## Passage to read

______________________________

This move, we believe, will go a long way in ensuring that Guyanese, especially those in the low income bracket will now be in a stronger position to pay for their land titles, thus paving the way for them to access loans and enabling them to realise their life-long dream of owning their own homes.

Guyanese are appreciative of the efforts made by the Ministry of Housing to hand out land titles to the people. The latest distribution of land titles was made in the last two weeks, when Housing Minister Baksh handed out 500 titles to residents from the Corentyne and 42 to residents from Mosquito Hall on the East Coast Demerara.

It cannot be over-emphasised that the Ministry of Housing and Water has since 1993 embarked on a very ambitious plan aimed at housing the nation, making quantum leaps in this regard year after year.

So grave was the housing situation prior to 1992 that the people were engaged in squatting ‘Wild West style’.

The people will recall that the current Government inherited some 180 squatting areas in the country from the previous PNC Government, and indeed the Ministry of Housing was given the Herculean task of regularising the squatter settlements, identifying lands, and making house lots available for the multitude of Guyanese.

To say the least, the Ministry of Housing as was expected, from the word ‘go’, set about its tasks with astute leadership, scoring success after success.

Today, with pride, the Government is boasting, and quite rightly so, that in the ten years since taking political power, it has so far established 92 housing schemes, distributed more than 55,000 house lots and regularised 99 squatter settlements across Guyana.

We are delighted to learn that Government’s housing drive is continuing and that by the end of this year another 8,000 house lots will be distributed to Guyanese in both the low and middle-income brackets.

We believe that by making house lots available to these two brackets of income earners, the Housing Ministry is indeed making a sterling contribution to Government’s strategy paper on reducing poverty.

We feel that no man can exercise his right to life, liberty and the pursuit of happiness without the ownership of a house lot on which to build his own house. Deprived of this, his life, his liberty and his fate, fall into the hands of those who own large tracts of land, which have been left idle over the years.

Many people believe that if the working people can be encouraged to look forward to obtaining house lots, it is quite likely that the socioeconomic gulf between those with vast wealth and those who exist in sheer poverty will be bridged, and greater social cohesion will take place. When these developments take place, we can all view the future with a greater degree of togetherness and confidence, which can only spell good for the nation of Guyana.

______________________________

## Written problem 1
For the text on housing in Guyana, state whether each statement agrees with it, answering yes or no and quoting the deciding words: (a) Minister Baksh handed out 500 land titles to residents from Mosquito Hall. (b) The current Government inherited some 180 squatting areas from the previous Government. (c) Another 8,000 house lots are to be distributed by the end of this year.
## Written problem 2
Reproduce everything in the text on housing in Guyana from "The people will" down to "success after success.".
The data that follow can be left aside.

## Given information
______________________________

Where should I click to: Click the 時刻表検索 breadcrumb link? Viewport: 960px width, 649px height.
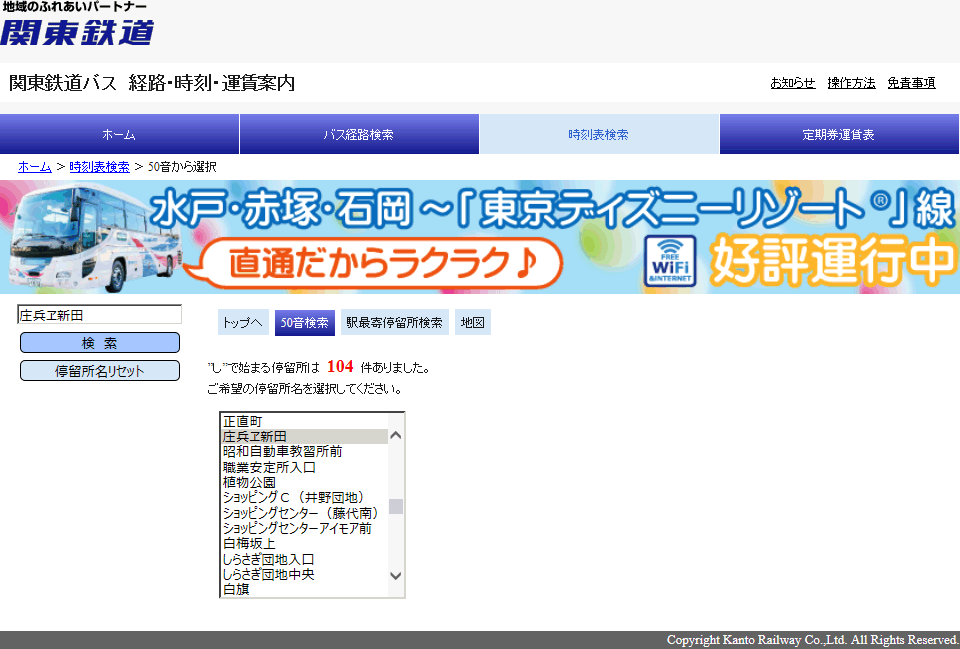pos(99,167)

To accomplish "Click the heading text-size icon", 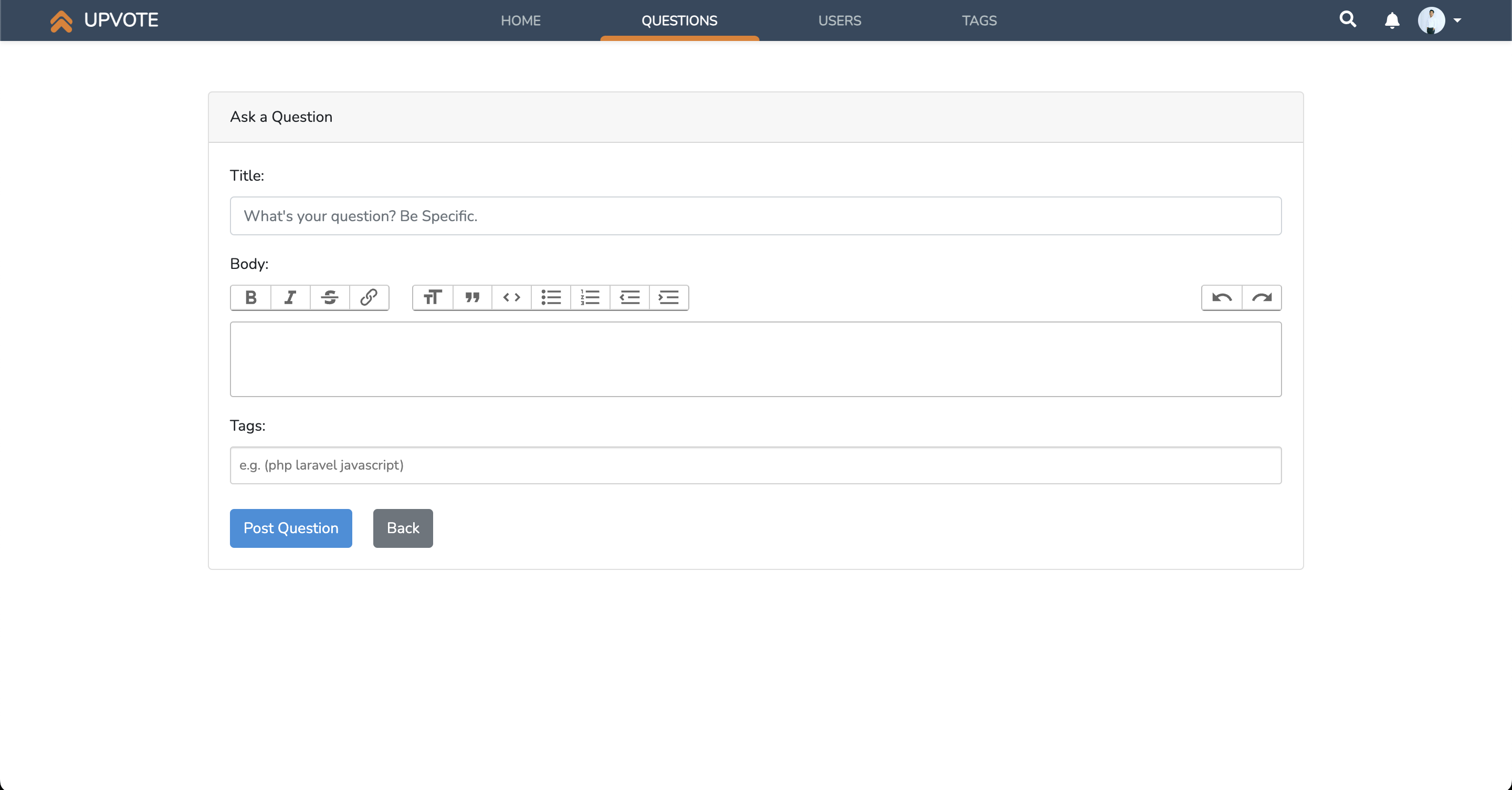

______________________________

## Finished answer 1
(a) No: "500 titles to residents from the Corentyne and 42 to residents from Mosquito Hall"
(b) Yes: "the current Government inherited some 180 squatting areas in the country from the previous PNC Government"
(c) Yes: "by the end of this year another 8,000 house lots will be distributed to Guyanese in both the low and middle-income brackets"

## Finished answer 2
The people will recall that the current Government inherited some 180 squatting areas in the country from the previous PNC Government, and indeed the Ministry of Housing was given the Herculean task of regularising the squatter settlements, identifying lands, and making house lots available for the multitude of Guyanese.

To say the least, the Ministry of Housing as was expected, from the word ‘go’, set about its tasks with astute leadership, scoring success after success.